Jason walked to the cafeteria where we met, shook my hand, and got straight to the point. He told me he had always been a naturally fit guy, never carried weight and always managed to stay lean. He went on to say that he had grown disillusioned with the commercial gyms in Cape Town, and these days kept fit by either running or playing the odd game of touch rugby. The problem was, he said, that since he had turned 40 he had found it harder and harder to keep the weight off. Work demands together with a hate for gyming on his own, left him uninspired and overweight. I must clarify that Jason wasn’t drastically out of shape. He was, we agreed, probably carrying 4 or 5 too many kilograms. What he wanted to do was drop the excess weight, replace it with firm muscle, get stronger and fitter. From my experience, these seem to be common goals of guys who come to Roark.
As we were still getting a few things sorted at Roark, Jason and I met up at the end of January at a gym in Gardens, for me to get an idea of where he was athletically.
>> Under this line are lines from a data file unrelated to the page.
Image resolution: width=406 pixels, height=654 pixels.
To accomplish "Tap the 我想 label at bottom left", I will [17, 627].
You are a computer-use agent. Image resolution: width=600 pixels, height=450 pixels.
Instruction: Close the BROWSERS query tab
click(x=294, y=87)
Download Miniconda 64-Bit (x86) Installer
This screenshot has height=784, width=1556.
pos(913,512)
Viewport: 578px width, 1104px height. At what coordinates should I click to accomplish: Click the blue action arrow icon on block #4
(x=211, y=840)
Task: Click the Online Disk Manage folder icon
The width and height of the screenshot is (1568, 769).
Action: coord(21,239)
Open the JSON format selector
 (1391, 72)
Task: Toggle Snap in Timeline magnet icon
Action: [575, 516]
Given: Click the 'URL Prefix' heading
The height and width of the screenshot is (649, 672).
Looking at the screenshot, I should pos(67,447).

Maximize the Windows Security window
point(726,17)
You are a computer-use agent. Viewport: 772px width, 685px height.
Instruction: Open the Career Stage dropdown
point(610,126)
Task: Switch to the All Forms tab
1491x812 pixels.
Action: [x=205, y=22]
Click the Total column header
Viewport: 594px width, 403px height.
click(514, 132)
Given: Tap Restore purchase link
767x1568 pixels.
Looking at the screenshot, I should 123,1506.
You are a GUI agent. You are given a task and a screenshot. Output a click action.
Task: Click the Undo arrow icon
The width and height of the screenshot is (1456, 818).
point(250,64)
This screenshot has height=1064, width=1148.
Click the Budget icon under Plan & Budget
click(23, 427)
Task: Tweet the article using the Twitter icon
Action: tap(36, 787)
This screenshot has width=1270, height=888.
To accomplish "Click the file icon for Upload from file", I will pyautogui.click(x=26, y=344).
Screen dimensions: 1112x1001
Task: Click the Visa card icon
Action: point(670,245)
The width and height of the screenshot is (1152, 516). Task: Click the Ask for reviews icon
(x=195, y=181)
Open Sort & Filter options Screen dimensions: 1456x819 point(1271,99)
Jason could squat 40 kilograms, couldn’t do 10 push ups in a row, and would not attempt a pull up. Thats not to say these are bad measurements, they’re in fact above average, but we both knew we had some way to go. I’ve come to realise two things in the time I’ve spent training guys. The first is that it takes a certain type of person to keep adding weight to a bar on your back and to then attempt to squat it up and down repeatedly. The second is that you learn very quickly about what type of attitude a guy has with regards to the will to suffer, and the will to continue regardless of the discomfort, when you spike their heart rate and put them under stress. This is essentially what our Daily is designed to do.
From the outset, Jason went hard. I’m talking unrelentingly belligerent, ‘I will not stop even if I slip a disk’, ‘you will not break me’, hard. He wasn’t lifting heavy weights, he battled with form, he fell over at the end of the workouts, but his attitude was all that mattered to me, and I’ll tell you why. Because as time passed, his strength increased, as did his fitness. His form improved more than most in the gym, and his body started to change. Most importantly, however, his attitude never faltered. Five times a week he’d be there, listening to me, sticking to his strength programme and leaving nothing on the floor at the end of the Daily.
When you coach an athlete like that, you don’t just enjoy training them, you start to respect them. I know what it takes to do what he did, to go as deep as he did, and it’s only in those places the greatest gains, both mentally and physically, are achieved. I knew we had made progress when my girlfriend saw Jason for the first time in two months and asked me when Jason’s 10-year younger brother had started training with us. I laughed, but she was being deadly serious. She refused to believe he was the same guy, to the point that she wouldn’t go over and say hello to him because she thought I was joking. Apparently his work colleagues felt the same way.
And so the three months passed. Jason dropped the 5 kilograms (and 2 Jean sizes) he wanted, he got bigger arms and shoulders, deadlifted 120kgs, squatted 100kgs and can string together pull ups and push ups while exhausted. I’ll leave the Sports Science stats for the July issue of the magazine, but believe me when I say these improvements are fantastic. More importantly though, Jason has signed on to stay training at our gym. And since the challenge has ended, he’s come in an even more determined athlete. Brett Roux, who is a Mens Health cover model and a phenomenal athlete, was sitting with me watching Jason train the other day, turned to me and said ‘bro, he’s literally a different human being.’
Our programming is good, and our strength programme produces great results, but only one person came in day-in-and-day-out, and lifted those weights. I couldn’t be happier for Jason, and that he has achieved what he set out to, but more than that, I’m incredibly proud to be involved in helping a guy of his calibre rediscover what it means to be an athlete.